Maybe he's one of those old fogies who got sucked into all the neo-socialism we're taught in college, and simply can't do the math, right? There are plenty of "economists" out there clinging to the old excuses Maynard Keynes invented to give...well...people like the Federal Reserve Chairman more power. Maybe he thinks that committee of a few arrogant men has more wisdom than everyone else in the United States combined. When you're on that committee, it's an easy mistake to make.

But no. He's not one of those silly, mis-educated people who missed having access to the idea of real economists in college. In fact, he's a famous student of the opposite school of thought, which says that we know what's good for us more than some ivory tower tyrants.

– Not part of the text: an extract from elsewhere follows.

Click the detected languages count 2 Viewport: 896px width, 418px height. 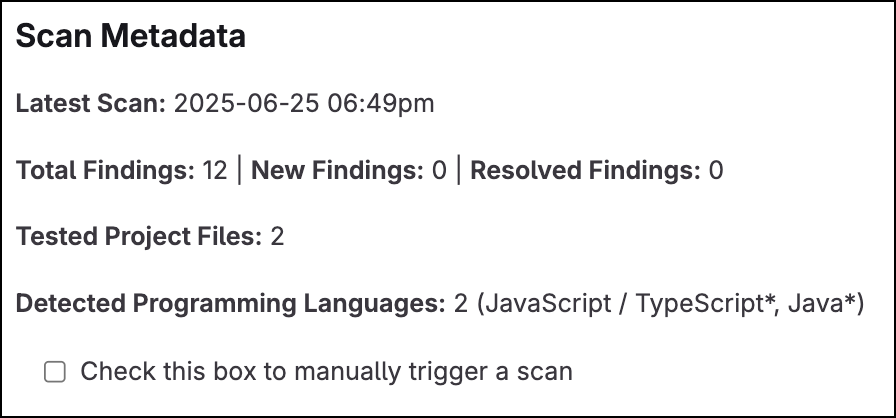461,304
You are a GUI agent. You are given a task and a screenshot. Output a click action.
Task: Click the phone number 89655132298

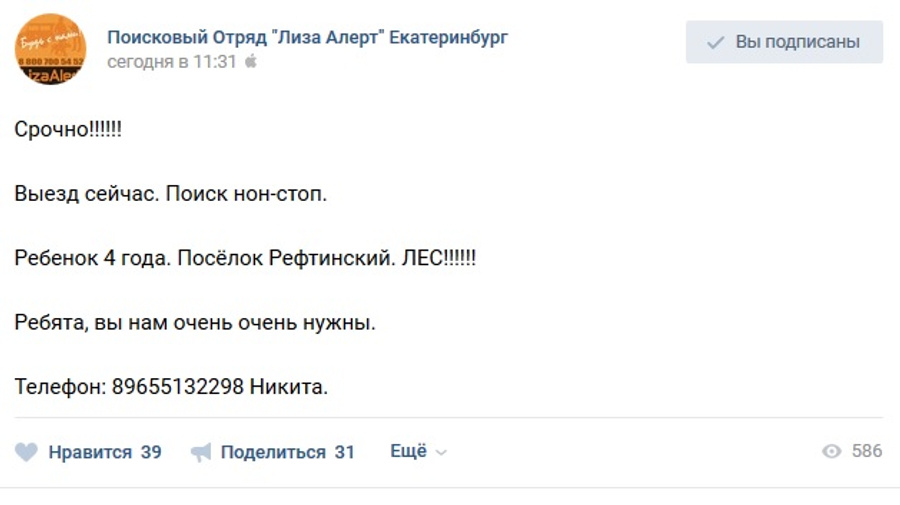pos(177,387)
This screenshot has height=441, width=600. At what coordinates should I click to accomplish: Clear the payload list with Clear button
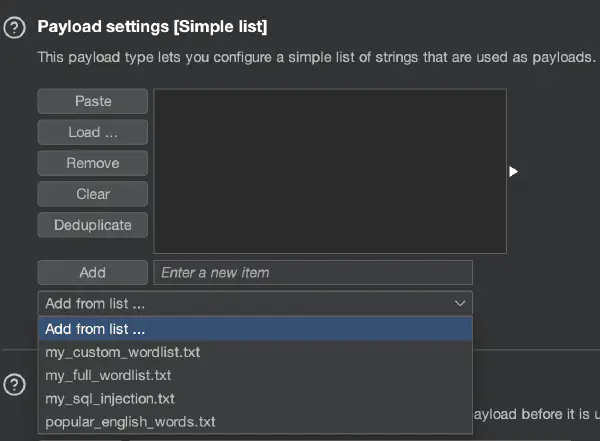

See, he used to be an "objectivist". A kind of "libertarian", who thinks that you should never control an economy, as this is controlling the people in the economy (like forcing them to be unemployed, for example), and that this always does more harm than good, the way printing too much money or raising interest rates to drive money away from private citizens does.

He supposedly knew all the kind of stuff I'm explaining here.

Other truly expert economists who, while not being objectivist (and I'm no fan of objectivism), understand the same theories he once did still oppose what he's doing now.

Take, for example, the Nobel prize-winning economist Milton Friedman.

Friedman, a peer of Greenspan's...in fact, actually a little older and probably someone Greenspan studied...has carefully explained how a government money provider like the Federal Reserve must carefully add new money to the economy every year, to match its growth.

He understands...so why doesn't Greenspan, any more?

Hey, don't look at me. If I ever meet him, I'm going to ask him myself.

Maybe he's just gone insane.

I mean, it couldn't be that he is using the set of arguments that give his position the most power, at the cost of the rest of us, right?

by Kaz



To: GVTucker who wrote (55086)9/7/2001 9:29:28 PM
From: Victor Lazlo  Respond to of 77397
 
For many people, Greenspan has become the perfect scapegoat for the markets' excesses, and for their own bad decisions during those market excesses.